[Prompt]:
List every school subject or class named in the reflection on last year's English class.

[Excerpt to read]:
My English Class last year was just another class for me. Nothing special. Not to say

that I didn’t like it, My teacher had a fun personality and the students where/are my friends.

The projects where not my passion and that was ok, just like many other classes. Last year I

wasn’t a reader, at all. Books where not fascinating to me the same way as art or choir. The

main focus was reading, and it was hard for me. Then I started to realize that books where

kind of like movies, pictures in words. Once I started reading more often I began to enjoy

the experience more and more. Reading for class projects became easier and more

enjoyable. By the end of the year, I still wasn’t reading as much as I wanted to be but I’m

very thankful for my 6th grade English experience.

[Data extracts]:
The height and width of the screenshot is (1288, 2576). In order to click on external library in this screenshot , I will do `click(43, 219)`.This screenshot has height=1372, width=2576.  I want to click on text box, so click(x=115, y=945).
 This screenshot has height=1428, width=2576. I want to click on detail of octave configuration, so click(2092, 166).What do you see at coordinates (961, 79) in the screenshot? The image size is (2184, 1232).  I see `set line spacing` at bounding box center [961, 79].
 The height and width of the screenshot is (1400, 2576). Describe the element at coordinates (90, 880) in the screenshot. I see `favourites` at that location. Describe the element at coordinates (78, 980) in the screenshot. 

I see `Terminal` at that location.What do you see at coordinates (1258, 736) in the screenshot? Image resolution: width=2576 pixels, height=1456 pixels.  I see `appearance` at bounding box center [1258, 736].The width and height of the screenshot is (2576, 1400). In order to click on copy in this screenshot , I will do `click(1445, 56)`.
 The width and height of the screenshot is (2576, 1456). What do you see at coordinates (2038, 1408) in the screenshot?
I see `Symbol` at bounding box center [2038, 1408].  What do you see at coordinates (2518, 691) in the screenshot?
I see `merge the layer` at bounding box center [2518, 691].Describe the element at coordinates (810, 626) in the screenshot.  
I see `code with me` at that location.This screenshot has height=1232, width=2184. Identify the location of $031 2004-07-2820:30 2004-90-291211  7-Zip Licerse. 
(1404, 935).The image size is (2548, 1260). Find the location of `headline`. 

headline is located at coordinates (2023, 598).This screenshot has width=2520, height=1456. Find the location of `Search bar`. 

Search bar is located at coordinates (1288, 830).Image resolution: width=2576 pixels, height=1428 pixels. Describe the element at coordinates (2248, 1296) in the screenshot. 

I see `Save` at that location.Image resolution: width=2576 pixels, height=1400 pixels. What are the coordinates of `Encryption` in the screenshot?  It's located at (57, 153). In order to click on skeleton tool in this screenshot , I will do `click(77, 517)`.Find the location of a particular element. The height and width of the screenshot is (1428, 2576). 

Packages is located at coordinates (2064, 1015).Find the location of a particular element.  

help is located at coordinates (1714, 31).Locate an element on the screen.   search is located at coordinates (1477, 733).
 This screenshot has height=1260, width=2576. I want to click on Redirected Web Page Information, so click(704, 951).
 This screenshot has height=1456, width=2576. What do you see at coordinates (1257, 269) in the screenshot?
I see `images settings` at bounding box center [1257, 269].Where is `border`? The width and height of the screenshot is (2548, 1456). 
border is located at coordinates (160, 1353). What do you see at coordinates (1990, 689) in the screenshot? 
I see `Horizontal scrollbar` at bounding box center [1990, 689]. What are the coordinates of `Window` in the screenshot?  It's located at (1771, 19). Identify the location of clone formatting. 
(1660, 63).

[Written solution]:
English, art, choir